Six days before the sixth anniversary of the Deepwater Horizon disaster the US Department of the Interior released much-heralded new safety regulations for offshore exploration and production and drew a wail of consternation from the oil industry.
While Thursday’s big reveal had been mostly prefigured by the announcement of proposed rules this time last year the final confirmation still elicited a chorus of anxiety from the E&P side.
The general view from industry players is that implementing stricter well-control requirements will be too big a financial imposition, with ExxonMobil saying it could amount to $25bn over the next 10 years.
That is a cost which, in this time of plunging oil prices, could be devastating for the business, driving some firms to the wall and leading to lower output, they say. Energy and minerals consultancy Wood Mackenzie says it could lower Gulf of Mexico spending by 70 %.

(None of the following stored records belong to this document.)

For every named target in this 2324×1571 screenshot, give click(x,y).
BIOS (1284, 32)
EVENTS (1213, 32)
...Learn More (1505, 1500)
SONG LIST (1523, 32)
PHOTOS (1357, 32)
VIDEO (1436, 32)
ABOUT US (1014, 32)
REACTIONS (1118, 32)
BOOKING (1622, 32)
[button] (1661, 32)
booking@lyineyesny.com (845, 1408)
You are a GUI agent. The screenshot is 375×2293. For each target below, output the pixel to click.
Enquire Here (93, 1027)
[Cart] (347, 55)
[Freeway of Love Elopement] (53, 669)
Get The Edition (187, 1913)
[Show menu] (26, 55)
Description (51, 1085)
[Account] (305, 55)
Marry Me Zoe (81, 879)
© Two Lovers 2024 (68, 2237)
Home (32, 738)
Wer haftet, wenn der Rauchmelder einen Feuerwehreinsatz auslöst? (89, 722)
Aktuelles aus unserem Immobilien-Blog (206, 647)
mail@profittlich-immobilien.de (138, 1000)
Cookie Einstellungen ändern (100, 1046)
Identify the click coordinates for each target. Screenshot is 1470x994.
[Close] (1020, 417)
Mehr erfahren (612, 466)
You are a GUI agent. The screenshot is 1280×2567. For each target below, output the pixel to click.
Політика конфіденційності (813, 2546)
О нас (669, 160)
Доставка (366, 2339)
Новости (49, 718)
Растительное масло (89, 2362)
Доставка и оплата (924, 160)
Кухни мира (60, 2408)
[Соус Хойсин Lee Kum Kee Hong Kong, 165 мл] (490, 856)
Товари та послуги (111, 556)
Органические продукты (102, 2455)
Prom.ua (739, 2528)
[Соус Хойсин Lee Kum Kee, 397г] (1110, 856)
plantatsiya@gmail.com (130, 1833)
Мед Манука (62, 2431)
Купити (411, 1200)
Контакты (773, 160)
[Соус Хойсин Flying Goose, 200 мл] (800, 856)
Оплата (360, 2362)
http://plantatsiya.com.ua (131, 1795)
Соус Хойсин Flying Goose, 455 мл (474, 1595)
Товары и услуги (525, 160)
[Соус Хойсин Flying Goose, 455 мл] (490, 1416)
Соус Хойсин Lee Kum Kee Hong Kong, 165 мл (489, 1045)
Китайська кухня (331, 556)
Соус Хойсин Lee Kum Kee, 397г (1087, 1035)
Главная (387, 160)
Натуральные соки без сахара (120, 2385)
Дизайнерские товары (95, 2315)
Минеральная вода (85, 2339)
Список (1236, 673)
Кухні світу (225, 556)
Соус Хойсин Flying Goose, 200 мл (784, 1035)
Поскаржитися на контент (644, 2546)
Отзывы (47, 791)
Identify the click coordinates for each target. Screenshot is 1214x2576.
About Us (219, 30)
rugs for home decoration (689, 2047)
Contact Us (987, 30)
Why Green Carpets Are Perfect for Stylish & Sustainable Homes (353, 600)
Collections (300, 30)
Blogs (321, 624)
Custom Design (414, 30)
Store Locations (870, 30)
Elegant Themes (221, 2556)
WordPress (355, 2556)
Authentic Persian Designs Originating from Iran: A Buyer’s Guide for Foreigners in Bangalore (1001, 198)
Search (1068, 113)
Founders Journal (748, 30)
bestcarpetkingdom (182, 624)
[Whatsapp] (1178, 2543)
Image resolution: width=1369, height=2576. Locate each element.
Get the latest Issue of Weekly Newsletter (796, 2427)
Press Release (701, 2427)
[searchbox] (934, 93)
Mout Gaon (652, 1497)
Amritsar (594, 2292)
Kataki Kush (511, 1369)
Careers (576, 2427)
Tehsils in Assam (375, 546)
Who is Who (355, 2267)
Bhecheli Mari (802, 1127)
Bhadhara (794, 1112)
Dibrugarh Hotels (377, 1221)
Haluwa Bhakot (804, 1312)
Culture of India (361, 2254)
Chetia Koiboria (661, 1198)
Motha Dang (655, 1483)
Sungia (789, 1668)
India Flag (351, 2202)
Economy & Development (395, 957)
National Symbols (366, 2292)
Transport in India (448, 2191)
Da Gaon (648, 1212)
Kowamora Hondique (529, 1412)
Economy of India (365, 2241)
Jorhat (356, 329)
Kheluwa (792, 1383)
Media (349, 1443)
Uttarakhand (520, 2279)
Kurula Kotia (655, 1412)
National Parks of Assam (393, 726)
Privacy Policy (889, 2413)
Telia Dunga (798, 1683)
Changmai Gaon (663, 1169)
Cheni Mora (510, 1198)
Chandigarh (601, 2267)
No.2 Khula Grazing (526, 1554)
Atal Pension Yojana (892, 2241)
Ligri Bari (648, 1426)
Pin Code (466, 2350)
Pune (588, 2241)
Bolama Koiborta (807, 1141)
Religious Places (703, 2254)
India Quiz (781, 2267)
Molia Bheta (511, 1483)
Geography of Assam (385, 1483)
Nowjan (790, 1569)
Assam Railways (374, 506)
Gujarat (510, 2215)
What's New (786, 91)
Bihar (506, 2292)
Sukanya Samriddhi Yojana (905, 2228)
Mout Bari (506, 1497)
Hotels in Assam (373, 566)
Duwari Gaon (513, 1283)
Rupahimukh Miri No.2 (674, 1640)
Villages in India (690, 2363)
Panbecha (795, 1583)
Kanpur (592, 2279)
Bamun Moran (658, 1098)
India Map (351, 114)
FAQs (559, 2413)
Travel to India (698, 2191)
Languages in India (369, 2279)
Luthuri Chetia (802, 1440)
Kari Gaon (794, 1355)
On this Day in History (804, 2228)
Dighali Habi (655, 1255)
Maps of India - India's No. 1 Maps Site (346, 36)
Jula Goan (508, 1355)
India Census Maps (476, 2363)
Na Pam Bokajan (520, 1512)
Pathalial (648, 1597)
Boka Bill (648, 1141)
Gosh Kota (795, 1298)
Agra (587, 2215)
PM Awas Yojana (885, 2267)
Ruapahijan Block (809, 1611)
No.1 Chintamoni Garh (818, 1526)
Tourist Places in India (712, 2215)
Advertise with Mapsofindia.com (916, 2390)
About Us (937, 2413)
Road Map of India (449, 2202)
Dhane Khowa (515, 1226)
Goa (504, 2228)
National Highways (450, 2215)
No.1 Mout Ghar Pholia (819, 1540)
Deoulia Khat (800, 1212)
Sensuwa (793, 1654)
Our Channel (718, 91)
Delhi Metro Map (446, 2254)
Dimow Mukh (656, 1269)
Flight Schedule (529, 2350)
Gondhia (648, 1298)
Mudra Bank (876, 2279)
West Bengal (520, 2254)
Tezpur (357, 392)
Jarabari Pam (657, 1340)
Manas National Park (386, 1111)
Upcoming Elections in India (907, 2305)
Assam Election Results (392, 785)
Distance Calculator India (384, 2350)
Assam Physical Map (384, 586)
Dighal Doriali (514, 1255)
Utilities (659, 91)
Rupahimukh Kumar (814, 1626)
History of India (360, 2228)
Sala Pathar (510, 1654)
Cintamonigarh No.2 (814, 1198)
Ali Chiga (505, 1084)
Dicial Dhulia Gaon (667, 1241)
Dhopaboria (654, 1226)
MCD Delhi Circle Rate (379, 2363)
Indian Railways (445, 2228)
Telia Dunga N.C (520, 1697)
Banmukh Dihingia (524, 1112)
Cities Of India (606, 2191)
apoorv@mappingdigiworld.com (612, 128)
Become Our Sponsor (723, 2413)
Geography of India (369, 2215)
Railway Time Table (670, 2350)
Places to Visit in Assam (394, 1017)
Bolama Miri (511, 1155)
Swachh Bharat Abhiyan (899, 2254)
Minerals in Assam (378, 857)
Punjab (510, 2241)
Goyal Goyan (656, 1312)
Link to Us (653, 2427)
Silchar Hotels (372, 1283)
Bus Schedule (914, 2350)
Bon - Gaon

The Bureau of Safety and Environmental Enforcement (BSEE) – the agency of Interior which announced the new rules – disputed those claims, saying the extra costs would be more like $1bn over 10 years.
One major focus of the regulations is stricter standards and testing for blowout preventers, the piece of equipment which failed catastrophically in the case of BP’s Deepwater Horizon rig on 20 April 2010.
The subsequent explosion and fire on the rig cost 11 lives and led to a three-month oil gusher from the uncapped Macondo well into the US Gulf of Mexico. It is America’s worst ever oil spill.
The new rules mandate more tests for blowout preventers and the provision of redundant safety devices as well as calling for drillers to balance the injection of drilling fluids with well pressure, a measure meant to keep pressure from rising too high.
Among other prescriptions are tighter standards for well-control casing, cementing and sub-sea containment as well as calls for real-time monitoring, third party reviews of equipment and more regular inspections.
This final version of the rules is tempered somewhat from the proposal of last year, Interior having taken on board some concerns expressed by oil industry lobbyists.
There was a much happier reaction from the green side with environmentalists and conservationists generally praising the administration of President Barack Obama for taking steps towards preventing any further Deepwater Horizon-like calamities.
But some felt more could be done and others bemoaned that it has taken six years to happen.